The Konstanz Information Miner Analytics Platform (KNIME Analytics Platform)^[4]^[13] is a royalty-free engine that allows users to build and execute workflows using a powerful and user-friendly interface. The KNIME Analytics Platform comes preloaded with several ready-to-use tasks (called KNIME nodes) that serve as the building stones of a workflow. It is also possible to extend the KNIME Analytics Platform by either downloading community nodes or building custom nodes using a well-documented process.^[14]^[15] Workflows executed on the KNIME Analytics Platform are limited to run on the same personal computer on which it has been installed, thus rendering it unsuitable for tasks with high-memory or high-performance requirements. KNIME is offered in two variants able to execute workflows on distributed HPC resources: KNIME Cluster Execution^[16], and KNIME Server.^[17] These two suites are, however, royalty-based — an aspect that might shy away users of the scientific community.

The grid and cloud User Support Environment (gUSE) offers an open-source, free, web-based workflow platform able to tap into distributed HPC infrastructures.^[5] gUSE entails a set of components and services that offers access to distributed computing interfaces (DCI). The Web Services Parallel Grid Runtime and Developer Environment Portal (WS-PGRADE) component acts as the graphical user interface. This web-based portal is a series of dynamically generated web pages, through which users can create, execute, and monitor workflows. WS-PGRADE communicates with internal gUSE services (e.g., Workflow Interpreter, Workflow Storage, Information Service) using the Web Services Description Language (WSDL).^[18] Passing documents in the WSDL format between its components allows gUSE services to interact with other workflow systems. Figure 1 shows the three-tiered architecture of gUSE. This complex and granular architecture of gUSE enables administrators to distribute the installation of gUSE across resources. A typical set-up is to install WS-PGRADE on a dedicated web server, while installing other services and components on more powerful computers.

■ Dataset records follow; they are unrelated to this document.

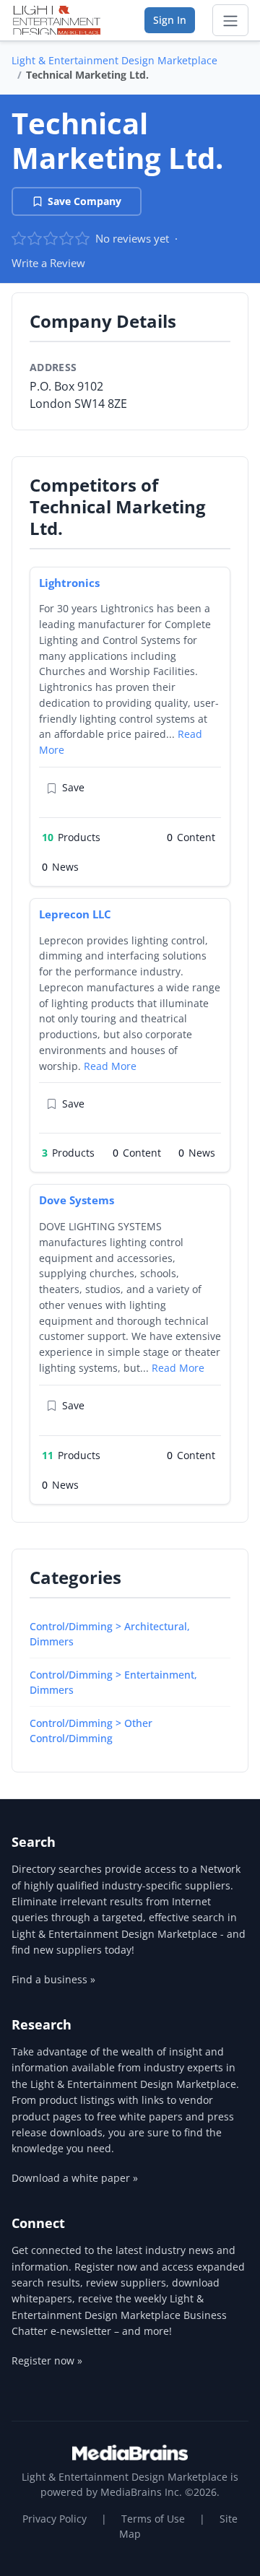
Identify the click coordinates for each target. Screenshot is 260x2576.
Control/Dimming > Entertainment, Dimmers (113, 1682)
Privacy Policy (54, 2518)
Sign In (169, 20)
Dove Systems (76, 1200)
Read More (110, 1066)
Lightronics (69, 582)
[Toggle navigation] (230, 20)
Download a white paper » (75, 2178)
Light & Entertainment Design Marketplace (114, 60)
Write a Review (48, 263)
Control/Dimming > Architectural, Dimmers (110, 1633)
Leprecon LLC (75, 914)
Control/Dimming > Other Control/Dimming (91, 1730)
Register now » (47, 2360)
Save (73, 787)
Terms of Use (153, 2518)
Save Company (84, 201)
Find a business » (53, 1979)
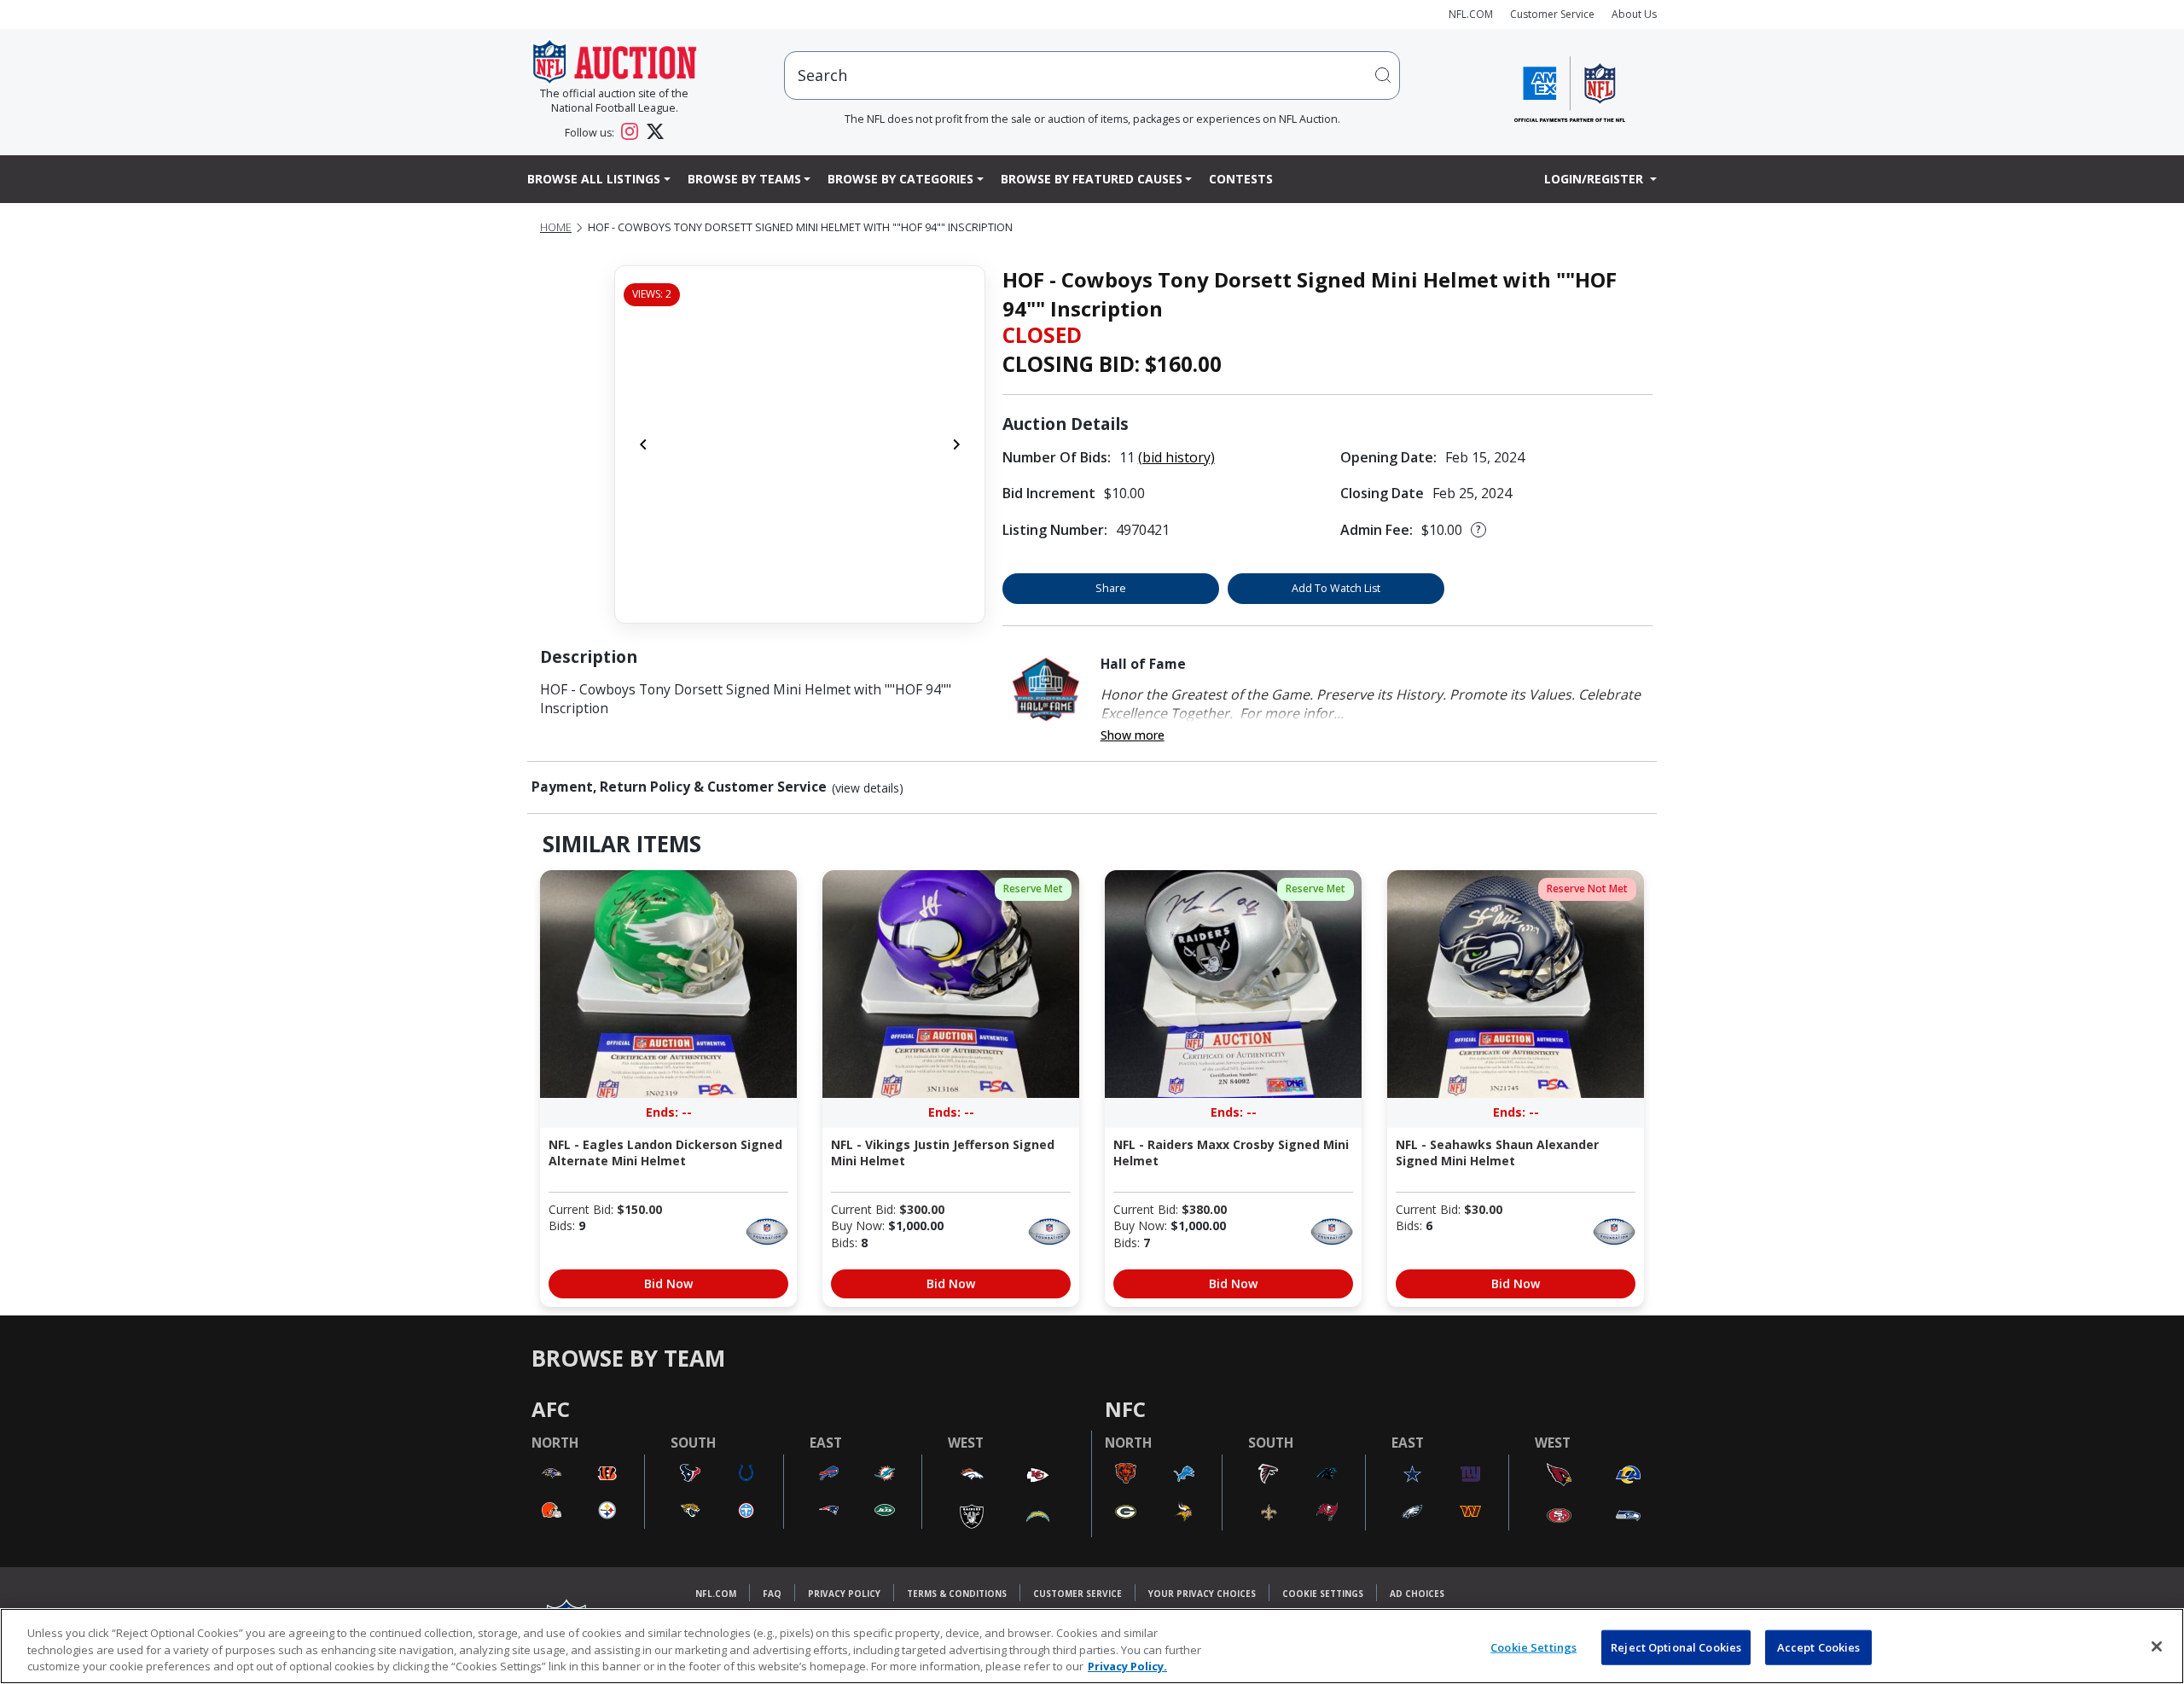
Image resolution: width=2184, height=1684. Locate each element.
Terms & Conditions (957, 1594)
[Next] (956, 444)
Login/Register (1595, 179)
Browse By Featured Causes (1091, 179)
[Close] (2156, 1646)
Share (1110, 588)
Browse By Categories (900, 179)
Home (556, 227)
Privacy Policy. (1127, 1666)
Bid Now (668, 1283)
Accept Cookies (1819, 1646)
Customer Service (1552, 14)
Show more (1133, 735)
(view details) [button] (867, 788)
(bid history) (1176, 457)
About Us (1634, 14)
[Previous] (643, 444)
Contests (1241, 179)
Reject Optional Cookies (1676, 1646)
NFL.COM (1471, 14)
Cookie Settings (1322, 1594)
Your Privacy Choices (1202, 1594)
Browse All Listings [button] (593, 179)
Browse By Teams (744, 179)
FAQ (772, 1594)
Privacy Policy (844, 1594)
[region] (1092, 1646)
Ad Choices (1417, 1594)
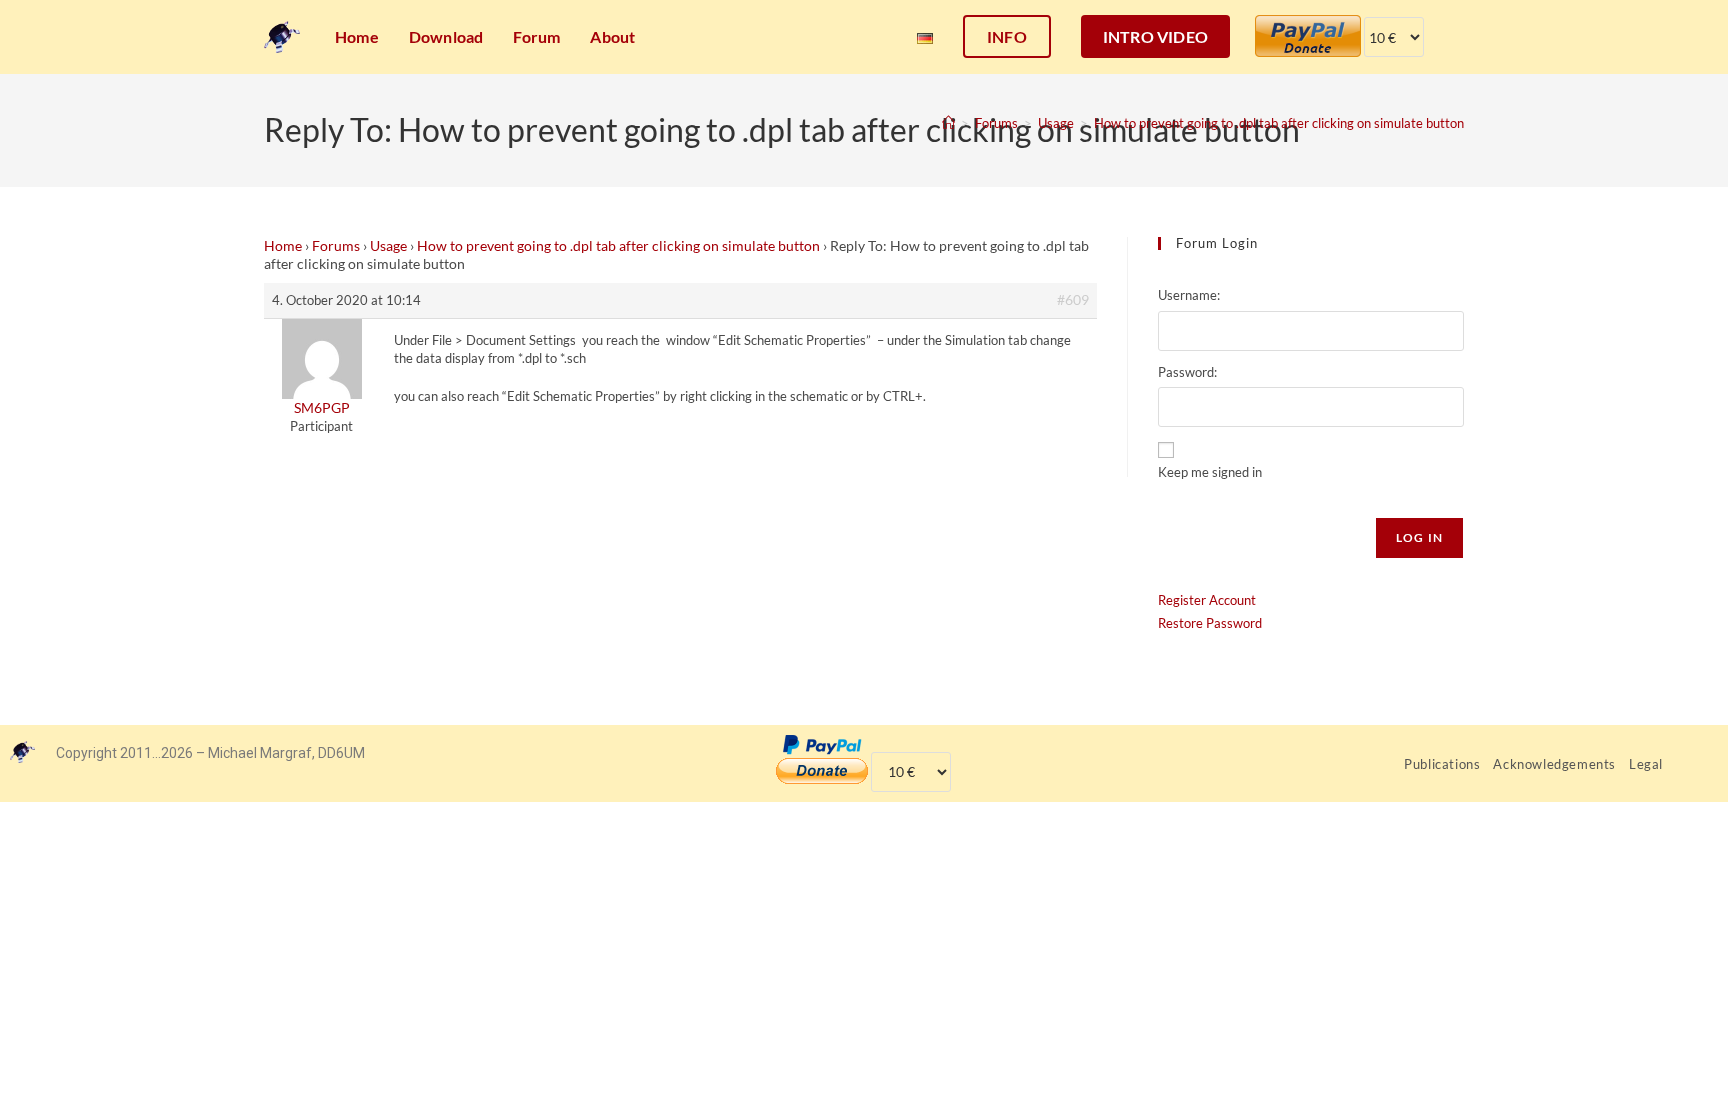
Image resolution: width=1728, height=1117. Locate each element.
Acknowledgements (1554, 764)
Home (283, 245)
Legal (1646, 764)
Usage (388, 245)
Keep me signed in (1210, 472)
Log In (1419, 537)
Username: (1189, 295)
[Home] (948, 123)
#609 (1073, 299)
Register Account (1207, 600)
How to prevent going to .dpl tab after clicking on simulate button (1279, 123)
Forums (336, 245)
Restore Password (1210, 623)
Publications (1442, 764)
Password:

Figure 1. The three-thiered gUSE’s architecture. The three tiers of gUSE’s architecture: WS-PGRADE acts as the user interface, the service layer handles e.g., file, workflow storage. The Job Submission and Data Management layer contains the DCI Bridge, which is responsible to access DCIs. Figure based on Gottdank's "gUSE in a Nutshell".^[19]

In order to provide a common workflow submission Application Programming Interface (API), gUSE channels workflow-related requests (i.e., start, monitor, cancel a job on a DCI) through the DCI Bridge component.^[20] The DCI Bridge is fully compatible with the Job Submission Description Language (JSDL)^[21], thus enabling other workflow management systems to interact with it in order to benefit from gUSE’s flexibility and DCI support. The DCI Bridge contains so-called DCI Submitters, each containing specific code to submit, monitor, cancel jobs on each of the supported DCIs (e.g., UNICORE^[22], LSF^[23], Moab^[24]). Figure 2 presents a schematic overview of the interaction between the DCI Bridge and other components.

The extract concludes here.